PROMPT
Repeat the part of the Wankel cycle post that opens with the words containing "540 degree's" and closes with "revolutions of crank)", switching "revolutions" to "turns".
# PASSAGE SHOWN start
I decided to put this together for the new players who struggle with understanding what a wankel cycle is about and also the true capacity of the engine, a picture tells a thousands words, so I cut up a rotor and a shaft and marked them taking a photo at every 90 degree's of main shaft rotation, following a chamber from firing to firing or one full Wankel Combustion Cycle.

0 degree's TDC No1 chamber firing
http://img401.imageshack.us/img401/839/0degso8.jpg

90 degree's
http://img229.imageshack.us/img229/1204/90degxr0.jpg

180 degree's
http://img229.imageshack.us/img229/4618/180degaw0.jpg

270 degree's
http://img140.imageshack.us/img140/2852/270degym6.jpg

360 degree's (one revolution of crank)
http://img440.imageshack.us/img440/2682/360deghi2.jpg

450 degree's
http://img208.imageshack.us/img208/6769/450deglr0.jpg

540 degree's
http://img212.imageshack.us/img212/5224/540degjo3.jpg

630 degree's
http://img221.imageshack.us/img221/2944/630degtv4.jpg

720 degree's (two revolutions of crank)
http://img380.imageshack.us/img380/2440/720degvr8.jpg

810 degree's
http://img401.imageshack.us/img401/3505/810degho8.jpg

900 degree's
http://img401.imageshack.us/img401/1644/900degxj4.jpg

990 degree's
http://img87.imageshack.us/img87/6586/990degcj4.jpg

1080 degree's Wankel Cycle is complete ! (after 3 full revolutions of the crank shaft) No1 chamber firing again
http://img87.imageshack.us/img87/3117/1080degbg5.jpg

From the above you can see each individual separate chamber (3 per rotor) only fires after 1080 crank shaft degree's has elapsed,, this is why the Wankel is so different to ANY other type of engine, 2 strokes fire each individual chamber once every 360 degree's and 4 strokes fire every individual chamber every 720 degree's.
# PASSAGE SHOWN end
# DATA LINES start
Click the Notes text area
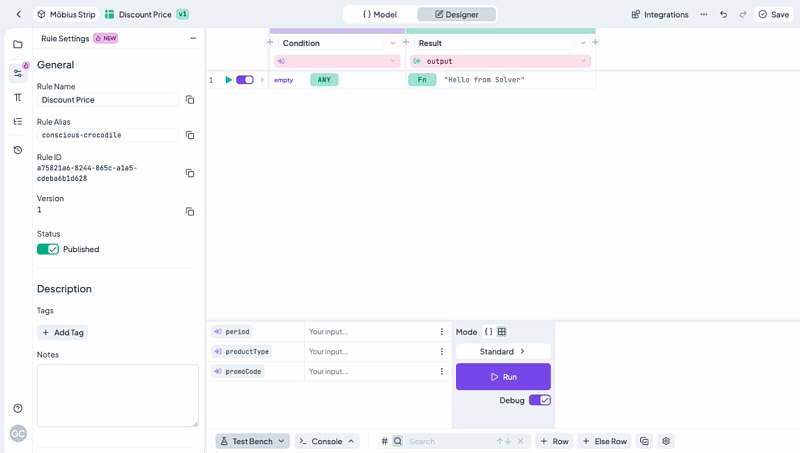800x453 pixels. (117, 395)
# DATA LINES end
FULL SOLUTION
540 degree's
http://img212.imageshack.us/img212/5224/540degjo3.jpg

630 degree's
http://img221.imageshack.us/img221/2944/630degtv4.jpg

720 degree's (two turns of crank)